Bioassay Methods useful to select the natural product cancer chemopreventive agents

Abstract

Prevention of malignant disease such as cancer is obviously much more important than therapy, so primary prevention tactics should be invoked with the greatest possible effort. Because delaying a disease such as cancer is somehow equivalent to cure and it is now generally accepted that cancer can be managed through chemopreventive interventions. Since a considerable number of known cancer chemopreventive agents are naturally occuring, it is reasonable to assume that additional entities with desirable preventive activities exist in nature. In the field of cancer chemoprevention, definition of the best bioassay system remains subjective. Use of in vitro assays permits the identification of a suitable number of lead starting materials.
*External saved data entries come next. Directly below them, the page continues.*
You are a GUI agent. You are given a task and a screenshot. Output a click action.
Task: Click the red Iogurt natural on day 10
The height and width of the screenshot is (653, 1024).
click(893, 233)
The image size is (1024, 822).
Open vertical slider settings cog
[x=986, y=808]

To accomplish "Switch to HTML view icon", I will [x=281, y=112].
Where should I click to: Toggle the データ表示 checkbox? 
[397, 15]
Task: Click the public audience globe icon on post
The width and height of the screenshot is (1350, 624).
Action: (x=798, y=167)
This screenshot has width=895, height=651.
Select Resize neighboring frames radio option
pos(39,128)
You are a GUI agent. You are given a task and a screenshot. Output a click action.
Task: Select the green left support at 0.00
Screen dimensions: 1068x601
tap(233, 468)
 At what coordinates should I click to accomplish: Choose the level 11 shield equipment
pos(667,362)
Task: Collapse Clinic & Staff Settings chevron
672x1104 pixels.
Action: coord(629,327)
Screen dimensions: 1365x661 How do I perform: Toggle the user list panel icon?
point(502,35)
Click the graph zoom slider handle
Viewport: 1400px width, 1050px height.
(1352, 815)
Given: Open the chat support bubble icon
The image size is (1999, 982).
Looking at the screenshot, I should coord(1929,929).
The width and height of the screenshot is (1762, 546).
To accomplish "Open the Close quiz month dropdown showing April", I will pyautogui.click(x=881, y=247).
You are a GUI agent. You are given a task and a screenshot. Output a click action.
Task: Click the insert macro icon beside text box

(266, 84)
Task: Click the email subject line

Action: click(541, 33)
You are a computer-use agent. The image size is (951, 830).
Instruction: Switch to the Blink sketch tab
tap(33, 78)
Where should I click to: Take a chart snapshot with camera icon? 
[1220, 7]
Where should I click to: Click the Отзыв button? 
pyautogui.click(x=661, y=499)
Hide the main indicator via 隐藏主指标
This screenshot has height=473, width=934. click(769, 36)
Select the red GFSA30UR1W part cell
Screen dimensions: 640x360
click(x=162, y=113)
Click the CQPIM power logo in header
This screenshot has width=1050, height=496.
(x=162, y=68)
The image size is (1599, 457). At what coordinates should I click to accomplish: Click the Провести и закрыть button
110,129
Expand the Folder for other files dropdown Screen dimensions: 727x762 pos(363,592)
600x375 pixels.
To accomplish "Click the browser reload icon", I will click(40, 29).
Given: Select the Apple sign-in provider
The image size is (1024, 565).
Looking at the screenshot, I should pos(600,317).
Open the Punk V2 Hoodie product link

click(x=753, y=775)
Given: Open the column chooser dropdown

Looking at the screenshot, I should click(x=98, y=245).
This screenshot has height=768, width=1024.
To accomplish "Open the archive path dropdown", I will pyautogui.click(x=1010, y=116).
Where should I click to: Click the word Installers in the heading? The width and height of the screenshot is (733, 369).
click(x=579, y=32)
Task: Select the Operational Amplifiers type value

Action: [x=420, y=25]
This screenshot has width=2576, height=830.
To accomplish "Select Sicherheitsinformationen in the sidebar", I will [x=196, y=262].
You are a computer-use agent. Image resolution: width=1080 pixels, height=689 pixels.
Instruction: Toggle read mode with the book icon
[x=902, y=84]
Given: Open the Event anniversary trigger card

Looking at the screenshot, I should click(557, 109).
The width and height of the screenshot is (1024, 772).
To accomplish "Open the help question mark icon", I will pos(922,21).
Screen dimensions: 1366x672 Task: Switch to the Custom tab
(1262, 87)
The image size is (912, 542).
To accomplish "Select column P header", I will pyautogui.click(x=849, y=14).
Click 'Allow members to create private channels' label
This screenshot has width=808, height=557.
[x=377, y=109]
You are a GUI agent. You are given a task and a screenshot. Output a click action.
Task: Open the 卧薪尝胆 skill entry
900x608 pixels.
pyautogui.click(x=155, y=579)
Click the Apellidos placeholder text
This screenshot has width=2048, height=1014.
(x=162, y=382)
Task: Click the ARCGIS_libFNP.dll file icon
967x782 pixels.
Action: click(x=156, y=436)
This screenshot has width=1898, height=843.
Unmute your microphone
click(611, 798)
Assays that are suitable for monitoring inhibition of carcinogenesis at the stages of initiation (antioxidant activity, antimutagenic activity, induction of quinone reductase activity in cell culture), promotion (inhibition of phorbol ester-induced ornithin decarboxylase activity in cell culture, inhibition of cyclooxygenase activity), and progression (induction of cell differentiation, anti-estrogenic activity) and inhibition of protein kinase C, are established. Unfortunately, animal models or in vitro test systems cannot be used to select a useful component due to logistical constraints, and it is virtually impossible for in vitro test system to fully epitomize the biological intricacies of a mammal. Thus, as an intermediate solution, a mouse gland organ culture model or rat tracheal epithelial cells are primarily employed for secondary evaluation. Prophylactic cancer chemoprevention in general population is fraught with logistical problems, but due to the magnitude of potential benefits, it is imperative to continue movement in this direction. Several assays are established for monitoring inhibition of carcinogenesis at different stages. The active plant extracts are selected in this procedure. Since the animal models or in vitro test systems cannot fully epitomize the biological system of a mammal, a mouse mammary gland organ culture or rat tracheal epitelial cell are employed for secondary evaluation.